WHAT THE EXERCISE ASKS: Every entry is to be printed again precisely as given.

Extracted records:

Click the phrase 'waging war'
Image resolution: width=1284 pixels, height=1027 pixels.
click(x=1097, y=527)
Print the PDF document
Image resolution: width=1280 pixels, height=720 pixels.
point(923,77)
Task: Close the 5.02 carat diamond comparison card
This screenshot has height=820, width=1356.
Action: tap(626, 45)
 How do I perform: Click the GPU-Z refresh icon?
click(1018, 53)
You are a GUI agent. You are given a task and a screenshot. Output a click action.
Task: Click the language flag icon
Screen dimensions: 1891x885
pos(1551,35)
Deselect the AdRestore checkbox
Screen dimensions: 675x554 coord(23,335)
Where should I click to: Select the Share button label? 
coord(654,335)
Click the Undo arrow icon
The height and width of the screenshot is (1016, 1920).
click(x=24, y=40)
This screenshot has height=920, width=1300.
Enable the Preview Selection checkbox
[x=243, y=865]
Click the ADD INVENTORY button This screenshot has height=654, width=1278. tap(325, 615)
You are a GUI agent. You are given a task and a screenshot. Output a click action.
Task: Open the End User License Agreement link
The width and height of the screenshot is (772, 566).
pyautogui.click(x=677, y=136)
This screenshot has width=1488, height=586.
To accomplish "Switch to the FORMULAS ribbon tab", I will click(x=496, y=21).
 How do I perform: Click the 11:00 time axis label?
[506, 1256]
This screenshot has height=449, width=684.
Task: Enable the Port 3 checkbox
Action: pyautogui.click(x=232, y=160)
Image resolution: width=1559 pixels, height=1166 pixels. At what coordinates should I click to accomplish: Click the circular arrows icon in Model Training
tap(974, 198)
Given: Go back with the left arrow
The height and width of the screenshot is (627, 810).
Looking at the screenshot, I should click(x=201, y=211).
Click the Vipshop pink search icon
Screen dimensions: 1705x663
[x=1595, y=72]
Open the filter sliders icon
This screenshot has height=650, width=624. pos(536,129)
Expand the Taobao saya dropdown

RESULT OF THE TASK:
Click the phrase 'waging war'
Image resolution: width=1284 pixels, height=1027 pixels.
click(x=1097, y=527)
Print the PDF document
Image resolution: width=1280 pixels, height=720 pixels.
point(923,77)
Task: Close the 5.02 carat diamond comparison card
This screenshot has height=820, width=1356.
Action: tap(626, 45)
 How do I perform: Click the GPU-Z refresh icon?
click(1018, 53)
You are a GUI agent. You are given a task and a screenshot. Output a click action.
Task: Click the language flag icon
Screen dimensions: 1891x885
pos(1551,35)
Deselect the AdRestore checkbox
Screen dimensions: 675x554 coord(23,335)
Where should I click to: Select the Share button label? 
coord(654,335)
Click the Undo arrow icon
The height and width of the screenshot is (1016, 1920).
click(x=24, y=40)
This screenshot has height=920, width=1300.
Enable the Preview Selection checkbox
[x=243, y=865]
Click the ADD INVENTORY button This screenshot has height=654, width=1278. tap(325, 615)
You are a GUI agent. You are given a task and a screenshot. Output a click action.
Task: Open the End User License Agreement link
The width and height of the screenshot is (772, 566).
pyautogui.click(x=677, y=136)
This screenshot has width=1488, height=586.
To accomplish "Switch to the FORMULAS ribbon tab", I will click(x=496, y=21).
 How do I perform: Click the 11:00 time axis label?
[506, 1256]
This screenshot has height=449, width=684.
Task: Enable the Port 3 checkbox
Action: pyautogui.click(x=232, y=160)
Image resolution: width=1559 pixels, height=1166 pixels. At what coordinates should I click to accomplish: Click the circular arrows icon in Model Training
tap(974, 198)
Given: Go back with the left arrow
The height and width of the screenshot is (627, 810).
Looking at the screenshot, I should click(x=201, y=211).
Click the Vipshop pink search icon
Screen dimensions: 1705x663
[x=1595, y=72]
Open the filter sliders icon
This screenshot has height=650, width=624. pos(536,129)
Expand the Taobao saya dropdown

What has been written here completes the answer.